Stated task »
Quote word for word the lines below, starting with the line that contains "The width and" and going on through the line that contains "coord(381,281)". Leave the pictures out.

Provided entries »

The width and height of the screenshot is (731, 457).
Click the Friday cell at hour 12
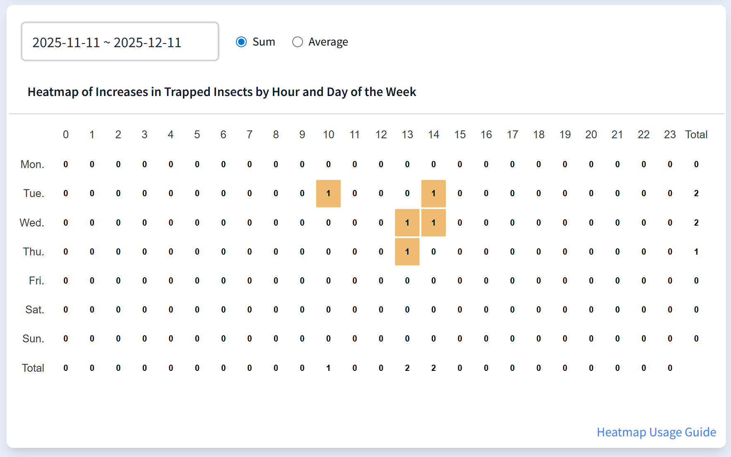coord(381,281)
...
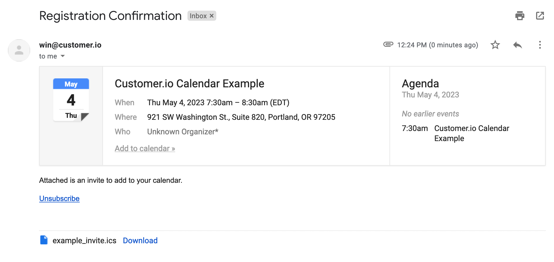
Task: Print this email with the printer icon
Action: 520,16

Written response »
The width and height of the screenshot is (731, 457).
Click the Friday cell at hour 12
coord(381,281)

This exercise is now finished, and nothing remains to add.